自分が魔法学校に戻って教鞭を振るう時の事を考えていると、正面から”敵”が襲い掛かってくる。
「ほいっと」
前から飛び出してきたコボルトっぽい何かを手で押し止めた後、そのまま首元を掴んで軽く石壁に投げ飛ばす。コボルトっぽい何かは壁に激突した後、床に倒れた。

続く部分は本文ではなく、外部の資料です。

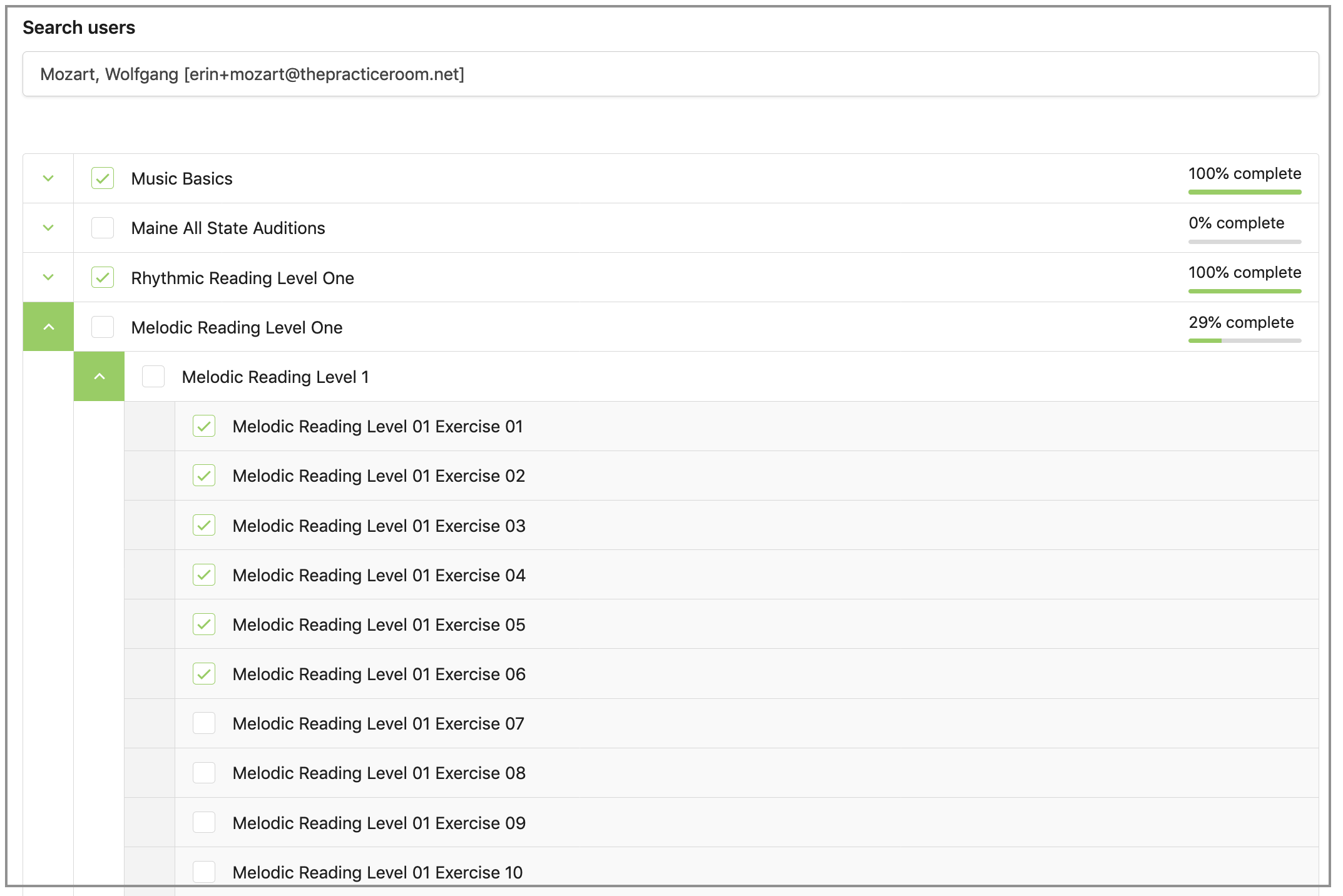Check the Exercise 09 checkbox

tap(204, 823)
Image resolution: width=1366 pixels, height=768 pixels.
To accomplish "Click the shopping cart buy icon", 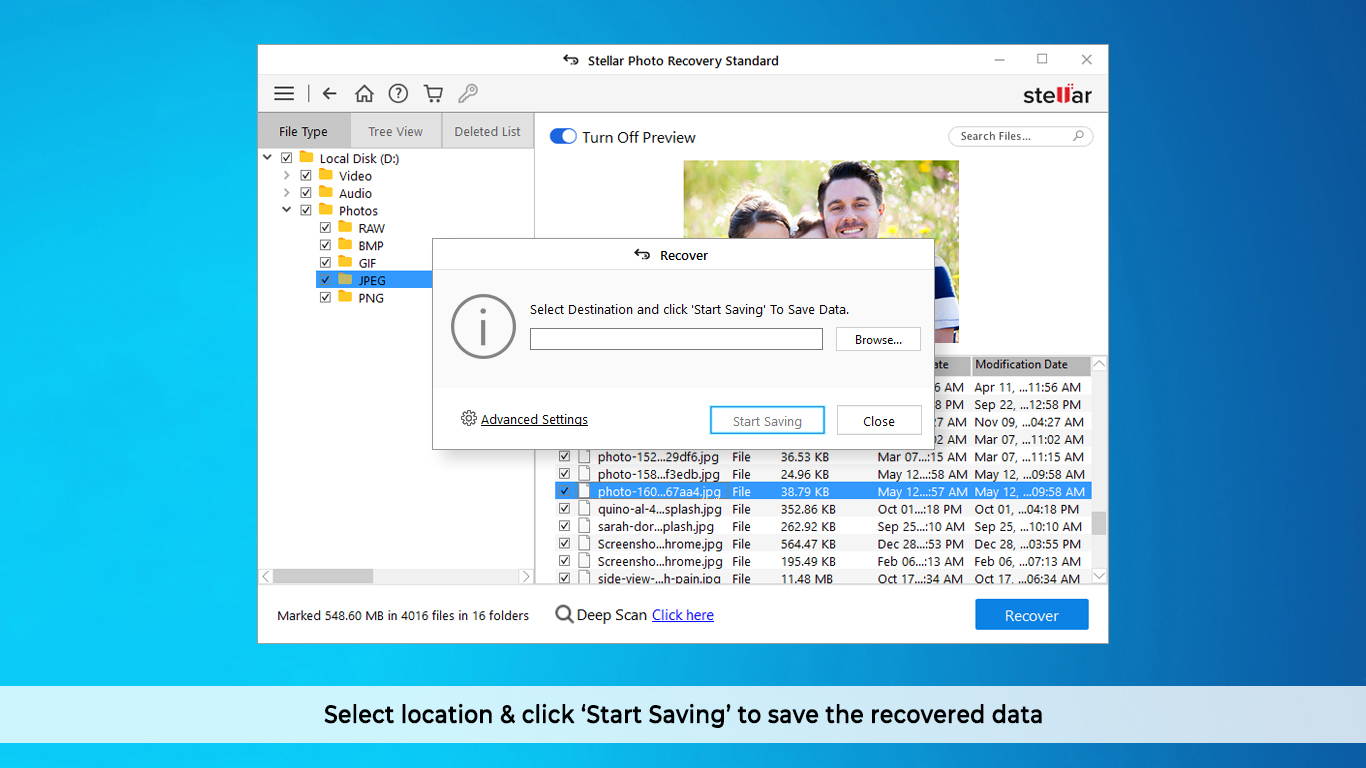I will (x=433, y=94).
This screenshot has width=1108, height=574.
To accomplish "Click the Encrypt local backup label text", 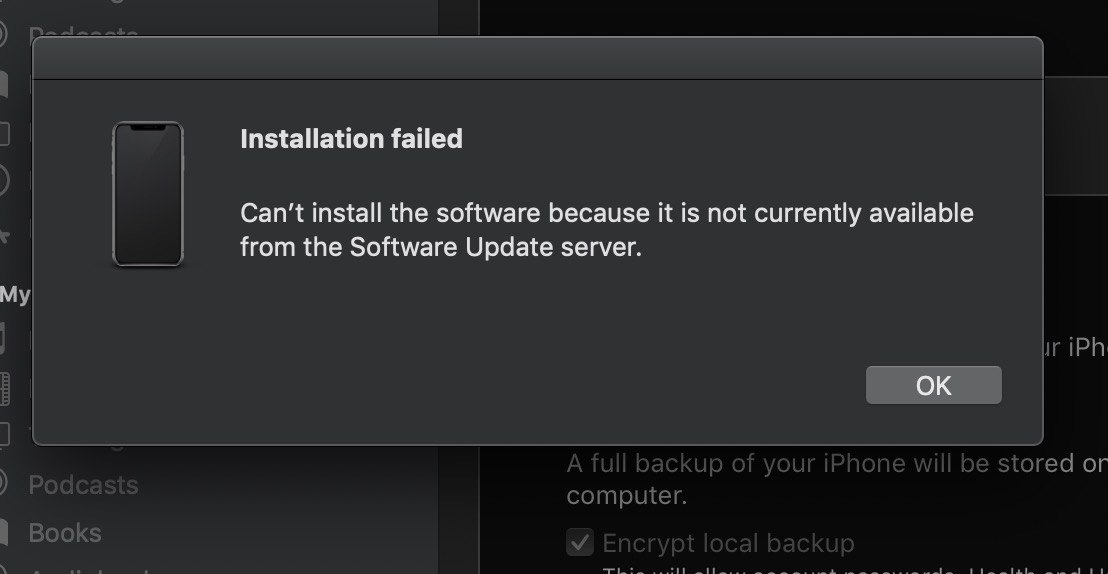I will tap(729, 543).
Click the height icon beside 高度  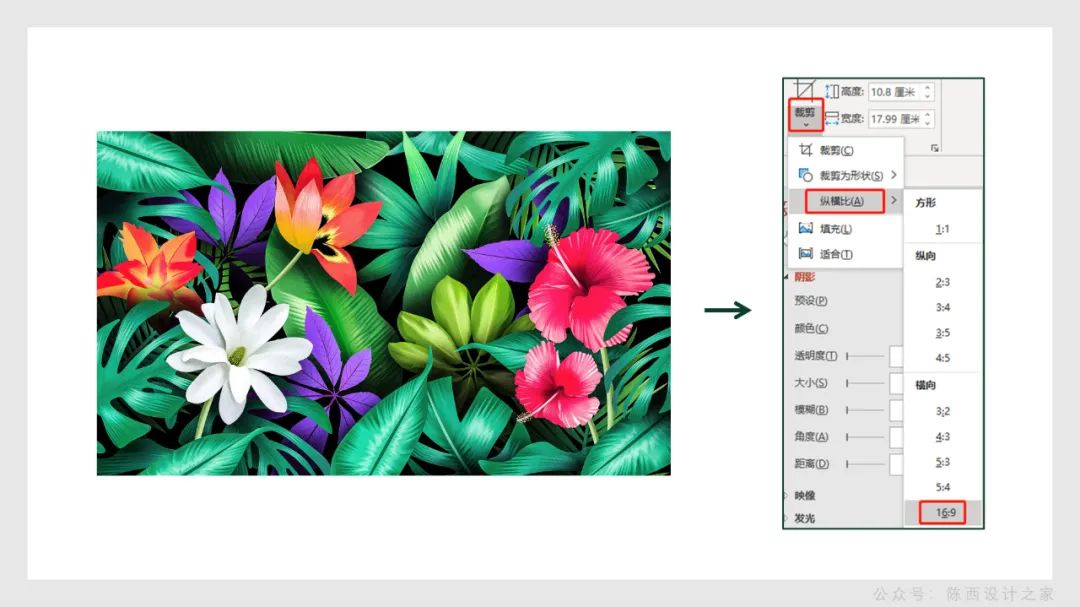[831, 91]
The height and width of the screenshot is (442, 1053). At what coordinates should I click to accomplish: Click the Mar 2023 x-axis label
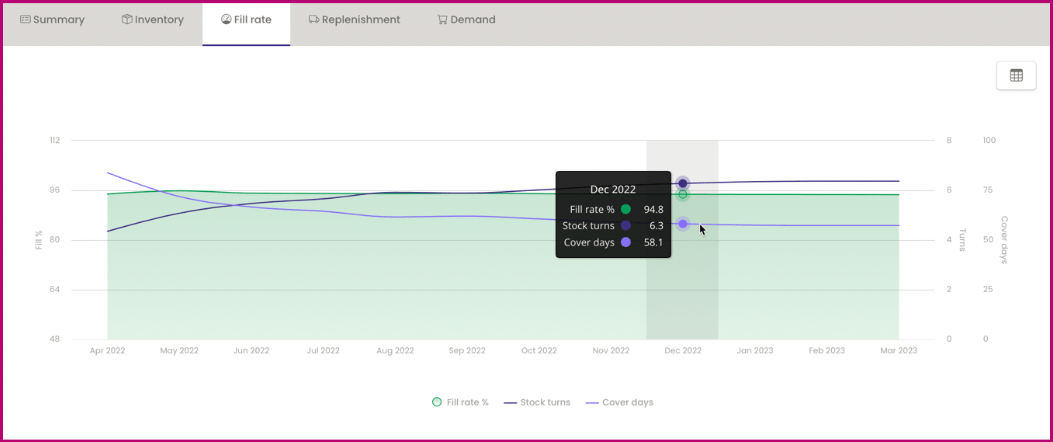(x=898, y=351)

「終わりました。すいませんが次の階層の案内お願いします」
「は、はい……」
町人の男性はガタガタと震えながら次の階層へ僕達を案内する。
心なしか怯えてない?別にこの人に何かしたわけじゃないのに……。
そして、奥に進むこと1分ほど。
「つ、次の”敵”が最後になります」
「そうですか……ほっ」
ようやくこの茶番が終わるのかと僕は安心する。しかし、町人の男性は突然気合いの入った声で言った。
「ですが次の”敵”は今まで誰もクリアしたことありません!!」
「あ、分かりました」
僕は軽く返事をして、町人の男性が指さす方向を見る。そこには大きな扉があった。
「この扉の先には……今まで誰も倒したことの無い最強の”敵”がいます」
「……はぁ……」
もうなんか嫌な予感しかしないが、一応最後まで聞いておこう。
「その相手は勇者ケイローン!!!」
「え?」
「えっ」
「け、ケイローンさん?」
「……?」
僕達は町人の男性の叫んだ名を聞いて間抜けな声を出す。僕達の視線が男性に集まると、男性はギョッとした表情をして顔を伏せる。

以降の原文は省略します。